- **Your goal**
Comb the records below for the string "computer" and copy each line where it turns up.
== Segment start ==
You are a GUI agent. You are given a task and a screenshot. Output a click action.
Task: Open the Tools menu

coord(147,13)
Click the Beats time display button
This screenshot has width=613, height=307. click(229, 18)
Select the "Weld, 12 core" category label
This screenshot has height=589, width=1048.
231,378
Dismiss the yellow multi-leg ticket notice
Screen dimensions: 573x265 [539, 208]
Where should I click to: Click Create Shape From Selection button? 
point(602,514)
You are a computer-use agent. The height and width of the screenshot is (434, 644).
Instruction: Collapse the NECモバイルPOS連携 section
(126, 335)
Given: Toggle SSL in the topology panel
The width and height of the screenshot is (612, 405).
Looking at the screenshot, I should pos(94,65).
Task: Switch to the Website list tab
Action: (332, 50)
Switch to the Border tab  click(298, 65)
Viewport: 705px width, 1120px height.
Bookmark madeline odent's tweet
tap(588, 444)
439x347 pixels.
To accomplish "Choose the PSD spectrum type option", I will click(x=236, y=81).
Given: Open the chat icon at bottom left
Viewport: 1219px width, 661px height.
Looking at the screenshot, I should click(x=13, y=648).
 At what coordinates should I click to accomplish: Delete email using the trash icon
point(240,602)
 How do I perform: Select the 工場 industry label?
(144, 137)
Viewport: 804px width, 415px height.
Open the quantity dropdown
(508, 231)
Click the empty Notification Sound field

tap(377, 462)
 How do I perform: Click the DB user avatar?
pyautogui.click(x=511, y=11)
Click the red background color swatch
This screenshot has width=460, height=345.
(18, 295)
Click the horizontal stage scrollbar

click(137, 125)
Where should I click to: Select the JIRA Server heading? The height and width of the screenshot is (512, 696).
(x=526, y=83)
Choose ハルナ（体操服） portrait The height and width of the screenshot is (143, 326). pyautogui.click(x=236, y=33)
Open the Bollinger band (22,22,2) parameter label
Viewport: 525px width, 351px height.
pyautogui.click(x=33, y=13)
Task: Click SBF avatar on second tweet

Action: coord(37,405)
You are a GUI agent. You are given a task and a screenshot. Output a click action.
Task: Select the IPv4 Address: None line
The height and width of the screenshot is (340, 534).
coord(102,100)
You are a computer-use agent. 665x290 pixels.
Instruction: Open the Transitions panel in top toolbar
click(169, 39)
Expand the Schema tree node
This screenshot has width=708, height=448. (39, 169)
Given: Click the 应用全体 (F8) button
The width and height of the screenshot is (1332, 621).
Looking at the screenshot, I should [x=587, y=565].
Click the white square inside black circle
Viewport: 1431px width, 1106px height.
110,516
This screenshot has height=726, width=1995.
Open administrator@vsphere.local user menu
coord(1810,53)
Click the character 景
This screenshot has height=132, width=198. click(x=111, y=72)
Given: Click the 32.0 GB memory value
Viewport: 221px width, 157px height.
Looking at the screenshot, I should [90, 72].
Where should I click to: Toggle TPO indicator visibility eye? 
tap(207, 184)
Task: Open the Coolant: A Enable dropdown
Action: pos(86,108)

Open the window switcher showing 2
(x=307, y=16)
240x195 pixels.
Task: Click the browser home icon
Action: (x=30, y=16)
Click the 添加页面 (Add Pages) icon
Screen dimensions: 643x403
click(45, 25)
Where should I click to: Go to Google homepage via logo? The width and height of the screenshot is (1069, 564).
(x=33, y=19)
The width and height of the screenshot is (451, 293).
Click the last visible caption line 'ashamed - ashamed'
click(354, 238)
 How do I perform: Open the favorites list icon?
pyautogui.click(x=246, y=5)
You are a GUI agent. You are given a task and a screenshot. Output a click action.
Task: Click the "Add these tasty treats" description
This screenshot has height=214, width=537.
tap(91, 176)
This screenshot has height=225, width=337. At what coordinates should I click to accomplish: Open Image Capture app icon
== Segment end ==
- **Solution for this problem**
You are a computer-use agent. The height and width of the screenshot is (434, 644).
You are a computer-use agent. 665x290 pixels.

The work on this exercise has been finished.